STUDY TEXT:
---

Stolen Khmer artifacts from ancient Cambodian temples should be returned now. This is what Cambodian heritage authorities have told London’s Victoria & Albert and British Museum who currently profit from scores of once looted Khmer artifacts.
Until the 7th century AD, Cambodian (Khmer) arts were greatly influenced by Indian Hindu themes. By the 10th century, however, Khmer artisans had formulated their own distinct style of sculpting which scholars say is closer to the wholeness of Egyptian sculpture than it is to Indian styles. Standing sentinel among thousands of jungle temples is the massive Angkor Wat representing the largest religious complex ever built, and Banteay Srei, a comparatively tiny hospital temple.
All Khmer temples are completely covered with sculpted deities, spirits and demons. Garuda is part man and part bird, Apsaras are celestial dancing girls, Dvarapalas are demonic temple guardians with clubs and Gajasimha is a mythical animal with the body of a lion and the head of an elephant. These figures and many more were among the hundreds of sculptures smashed from their plinths, looted, and sold to British and US museums. Now Cambodia wants them back!
Clear evidence that Khmer artifacts were brutally taken and now these feet have been clearly linked to famous museum collections in the UK and US. ( YouTube screenshot / Smart History)
When Stolen Khmer Artifacts Become War Crimes
Cambodia’s culture minister appealed to the Victoria & Albert (V&A) and British Museums (BM) to return scores of Khmer artifacts it claims were “ stolen from its temples.” Believed to enshrine the souls of their kings and ancestors, many of these temple statues were illegally removed from Cambodia by the late Douglas Latchford.

---

DATA SUPPLIED:
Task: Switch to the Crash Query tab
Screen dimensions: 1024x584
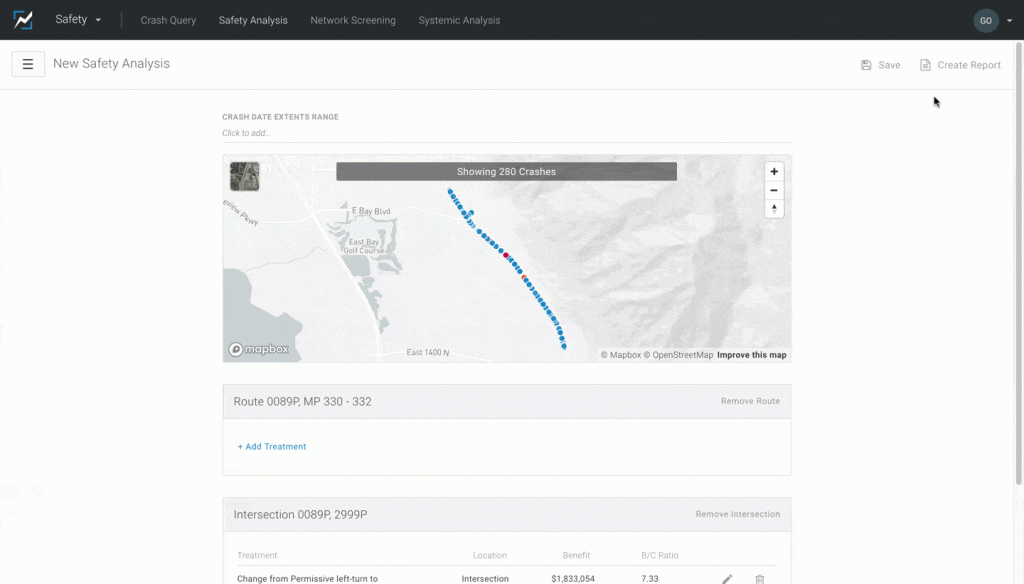Action: (168, 20)
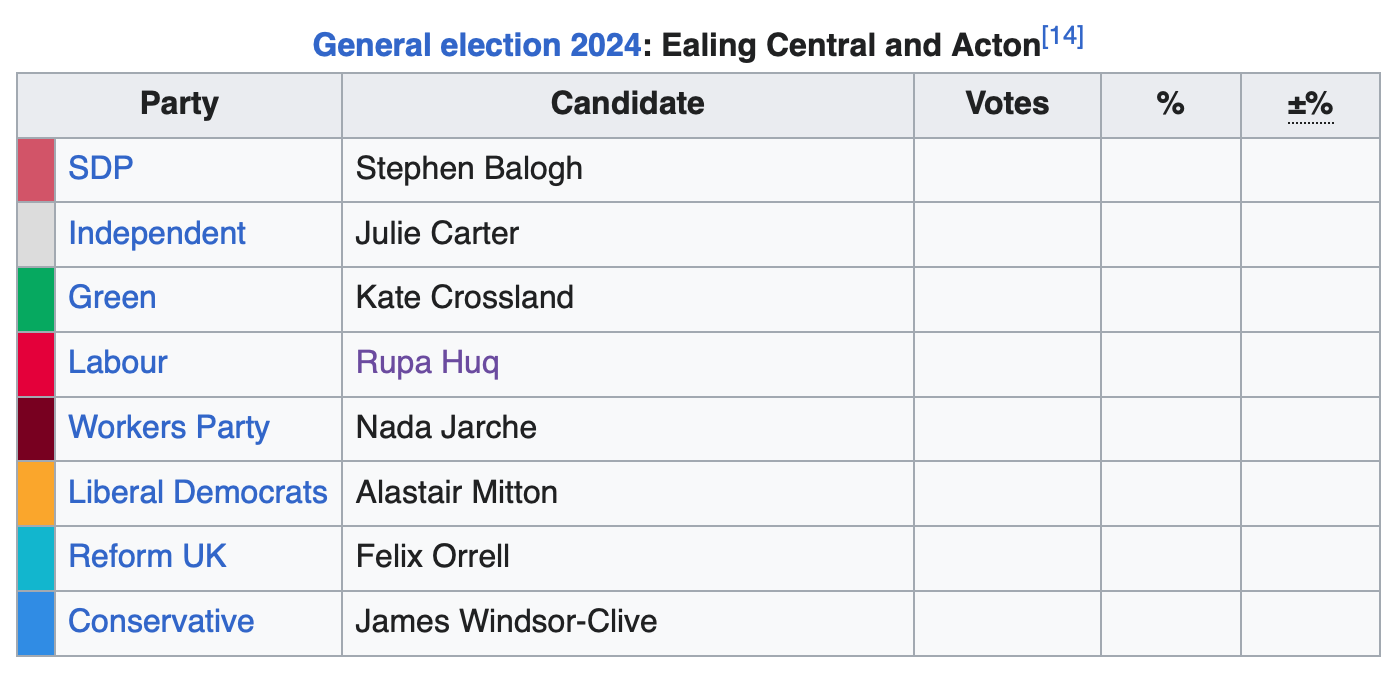This screenshot has width=1398, height=676.
Task: Click the ±% column header abbreviation
Action: click(1310, 104)
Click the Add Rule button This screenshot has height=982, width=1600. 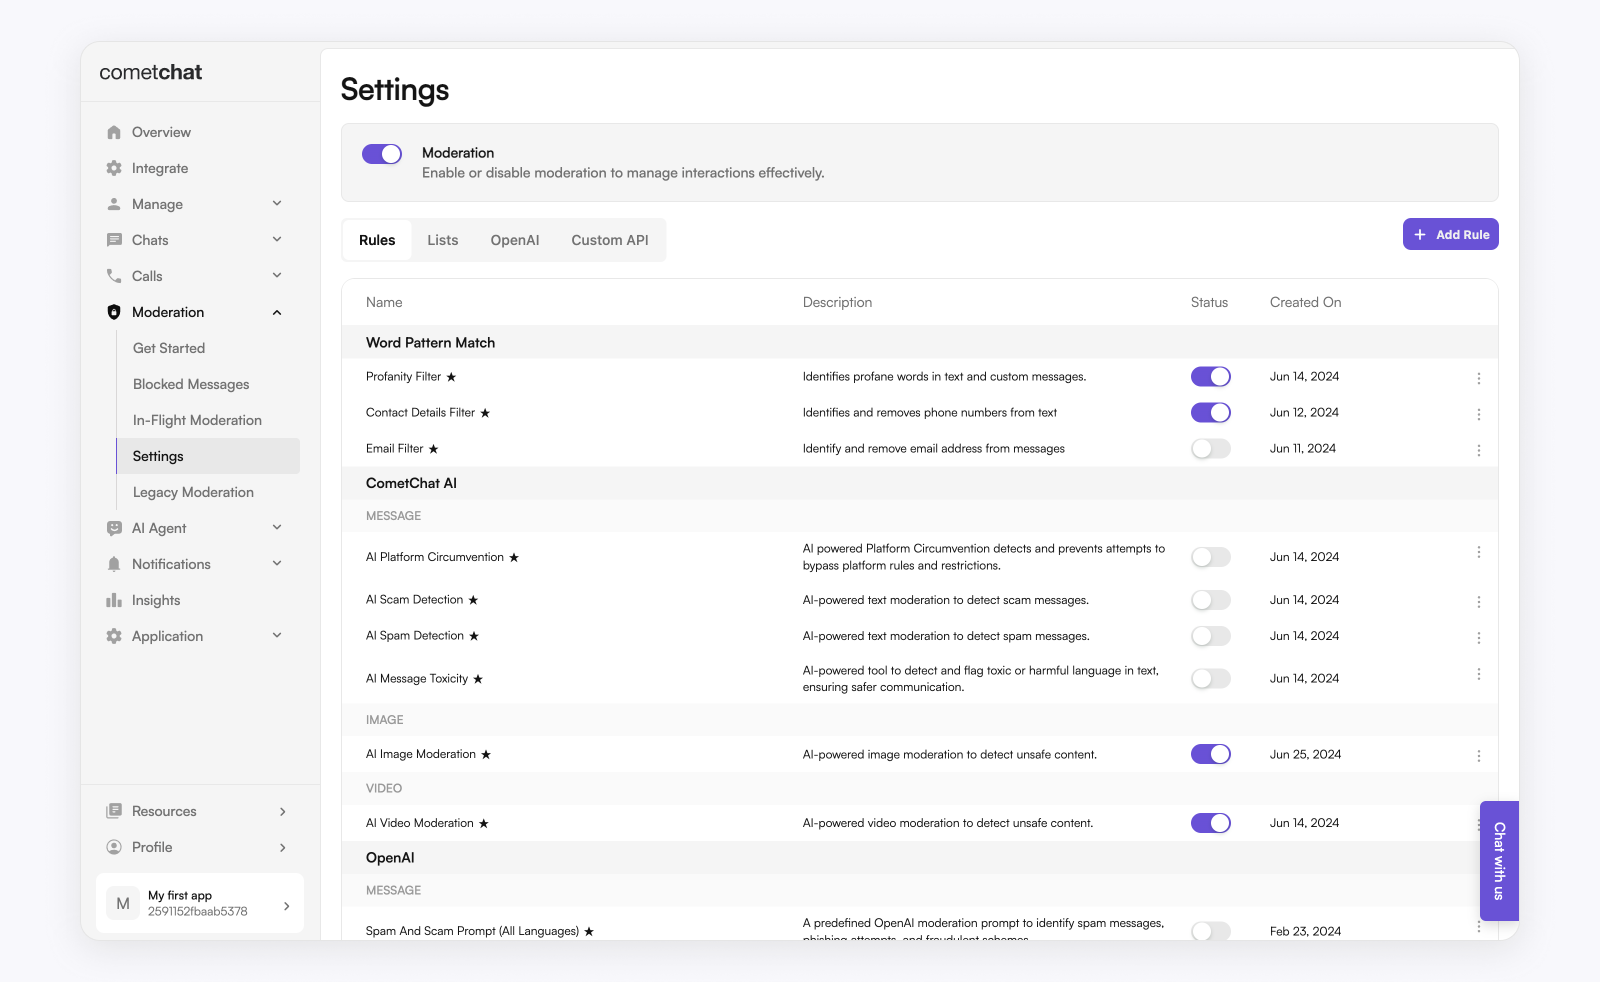[x=1450, y=234]
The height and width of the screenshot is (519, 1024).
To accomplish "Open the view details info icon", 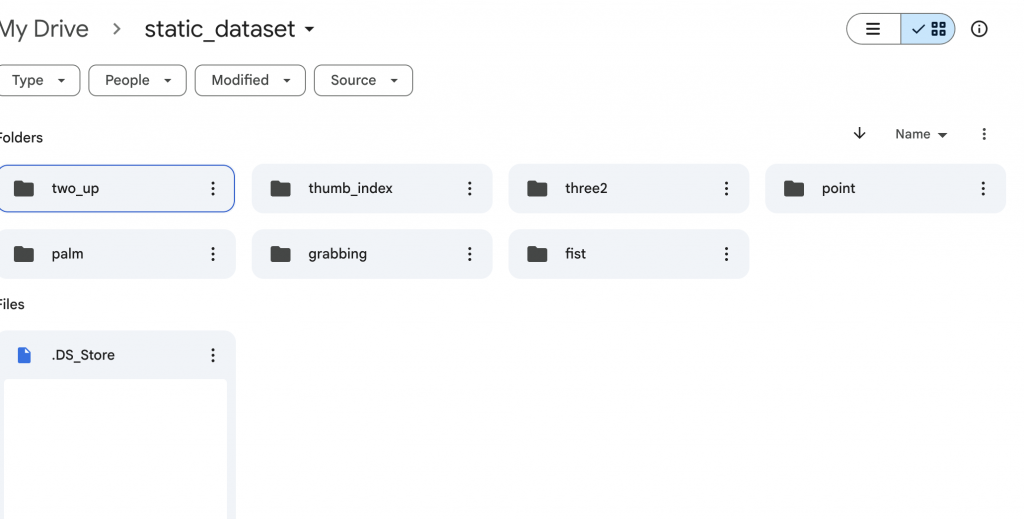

---

PARTS OF THE EXERCISE:
(A) From the article on stolen Khmer artifacts, list each figure on Khmer temples that is named and described, with its description.
(B) Reproduce the passage of the article on stolen Khmer artifacts starting with "Stolen Khmer artifacts from" and going on through "tiny hospital temple.".

TASK-BY-TASK OUTPUTS:
(A)
- Garuda: part man and part bird
- Apsaras: celestial dancing girls
- Dvarapalas: demonic temple guardians with clubs
- Gajasimha: a mythical animal with the body of a lion and the head of an elephant

(B)
Stolen Khmer artifacts from ancient Cambodian temples should be returned now. This is what Cambodian heritage authorities have told London’s Victoria & Albert and British Museum who currently profit from scores of once looted Khmer artifacts.
Until the 7th century AD, Cambodian (Khmer) arts were greatly influenced by Indian Hindu themes. By the 10th century, however, Khmer artisans had formulated their own distinct style of sculpting which scholars say is closer to the wholeness of Egyptian sculpture than it is to Indian styles. Standing sentinel among thousands of jungle temples is the massive Angkor Wat representing the largest religious complex ever built, and Banteay Srei, a comparatively tiny hospital temple.